Pachycheilosuchus Temporal range: Early Cretaceous, 119–112 Ma PreꞒ Ꞓ O S D C P T J K Pg N

Scientific classification
- Kingdom: Animalia
- Phylum: Chordata
- Class: Reptilia
- Clade: Archosauria
- Clade: Pseudosuchia
- Clade: Crocodylomorpha
- Clade: Neosuchia
- Clade: Eusuchia
- Family: †Hylaeochampsidae
- Genus: †Pachycheilosuchus Rogers, 2003
- Type species: †Pachycheilosuchus trinquei Rogers, 2003

= Pachycheilosuchus =

Extinct genus of reptiles

Pachycheilosuchus (meaning "thick lipped crocodile") is an extinct genus of neosuchian from the Early Cretaceous of Texas, United States. Previously known, in part, as the "Glen Rose form", this crocodylomorph is notable for its procoelous vertebrae, otherwise found only in derived eusuchian crocodilians (the vertebrae articulate with a cup on the anterior surface and a rounded posterior surface), a thick margin on the maxillae (the main tooth-bearing bones of the upper jaw; thus "thick lipped crocodile"), and a shield of armor on the neck formed by the fusion of six individual scutes.

==Description==
Pachycheilosuchus is based on SMU 75278, a right maxilla, with the remains of at minimum 13 other individuals also known, representing most of the skeleton except hands, feet, and part of the skull. The remains were recovered near the top of the Glen Rose Formation of Erath County in central Texas, in rocks dating from the early Albian faunal stage. The fossils were found in a bonebed in a limestone rock unit, with scattered lenses of mudstone, probably deposited in a shallow, protected, nearshore brackish water setting. The type species is P. trinquei, in honor of Lance Trinque, a field assistant who helped discover and excavate the site where this animal's remains were found. This genus was named and described by Jack Rogers in 2003.
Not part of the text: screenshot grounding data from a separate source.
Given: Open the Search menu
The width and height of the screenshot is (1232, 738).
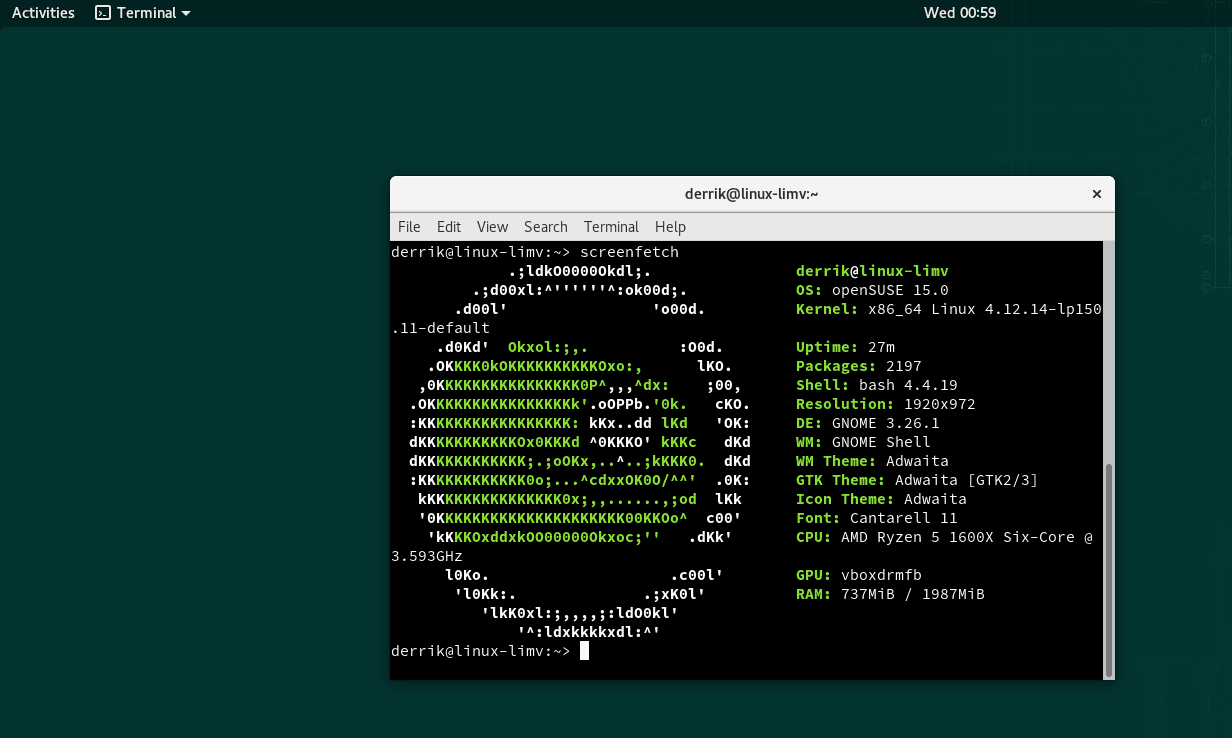Looking at the screenshot, I should 545,227.
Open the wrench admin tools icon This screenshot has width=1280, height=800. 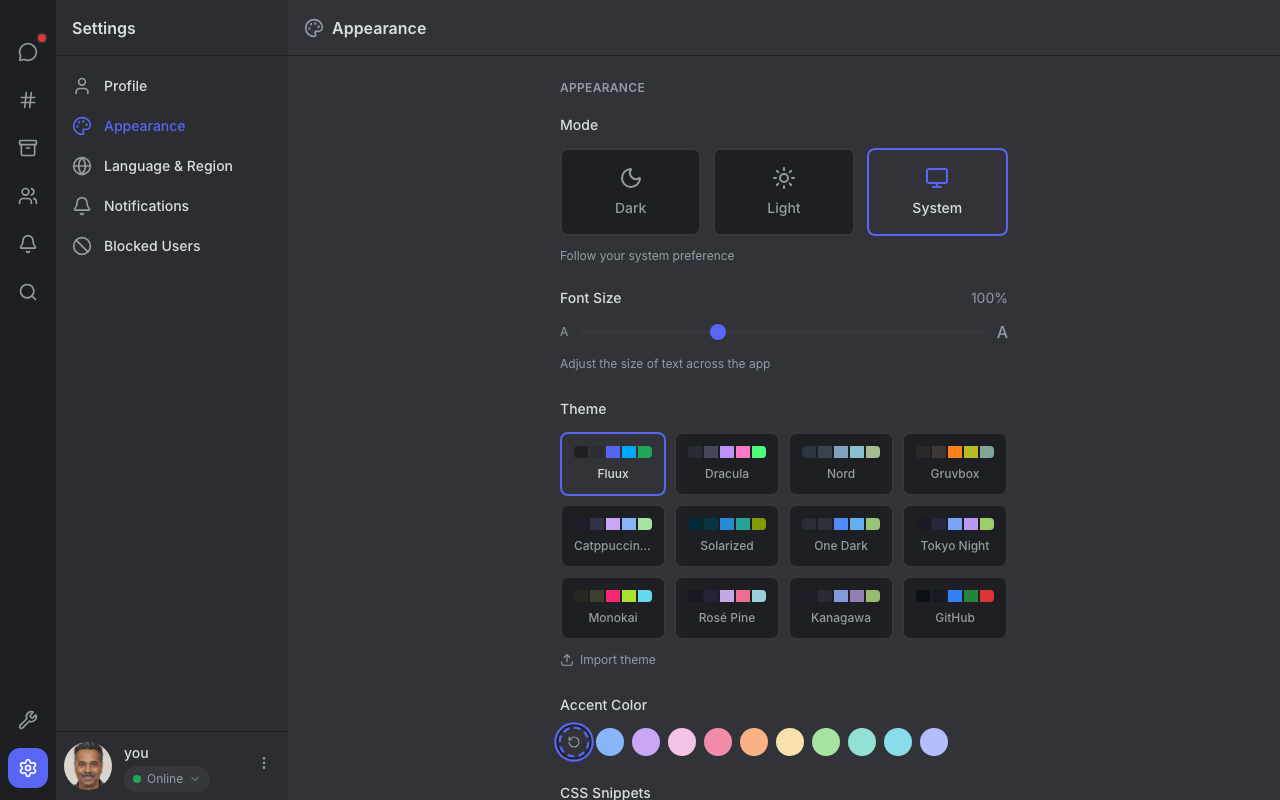28,720
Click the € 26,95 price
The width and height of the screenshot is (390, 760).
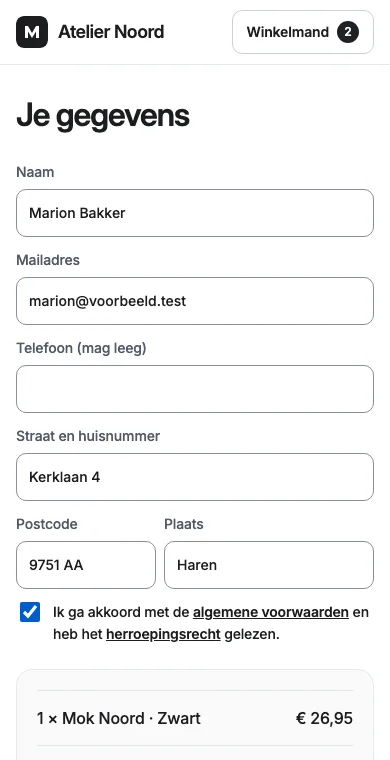click(324, 718)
It was not a large crocodylomorph; for example, of the collected thigh bones, the longest measured only 91.2 millimeters long (3.59 in). Its body length was initially estimated at 63.5–80 cm, using two methods. Although the remains are small, it appears that at least some of the individuals were mature, with fusion of parts of individual vertebrae. Additionally, a 49 millimeter-long (1.9 in) crocodyloid egg was recovered with the skeletal fossils, and is of reasonable size to have come from an individual with a length of 63.5 centimeters, suggesting that some of the individuals were sexually mature. A study in 2020 suggests that it may have reached up to 1.15 m in total body length.

The maxillae had overhanging lips along their outer margins, and the tooth row was set away from the margin. One maxilla has an oval puncture mark, 5 millimeters by 6.5 millimeters (0.2 by 0.26 in), probably made by a larger predator. The snout was short and flat. The vertebrae were procoelous in the neck, back, and part of the tail, and the procoelous shape was most strongly developed in the neck vertebrae. Procoely is a type of vertebral articulation, based on the shape of the anterior and posterior faces of the vertebral centrum. In procoelous vertebrae, the vertebrae articulate with a concave leading surface and a convex posterior surface. The vertebrae of Pachycheilosuchus had a slight dimple or concavity on the posterior surface as well, making these bones different from the procoelous vertebrae that are a hallmark of derived eusuchian crocodilians. Because of this difference, and because Pachycheilosuchus did not have many of the other features of eusuchians, it probably evolved procoely independently. The ulna, the major bone of the forearm, is strongly curved. Pachycheilosuchus had among its armor a unique shield of bony scutes for its neck, composed of six individual fused scutes.

==Classification==
Using a cladistic analysis, Rogers found that Pachycheilosuchus was most likely closest to the Atoposauridae. This clade of small crocodylomorphs is also known from the Early Cretaceous, and includes some members with procoelous vertebrae. However, a subsequent 2011 study found Pachycheilosuchus to be a member of Hylaeochampsidae, a group of basal eusuchians, as shown in the cladogram below.

==The "Glen Rose Form"==
Previously, Glen Rose crocodylomorph fossils had been known under the informal designation of the "Glen Rose Form". Fossils known under this name include a skull at the National Museum of Natural History and two partial skeletons at the Texas Memorial Museum, along with isolated bones. With the description of Pachycheilosuchus, it appears that the "Glen Rose Form" had been chimeric; the skull and the two skeletons lack the lipped jaw and procoelous vertebrae, and so are not Pachycheilosuchus but an undescribed form, but at least some of the isolated remains are Pachycheilosuchus. Thus, there were at least two crocodylomorphs in the Glen Rose Formation.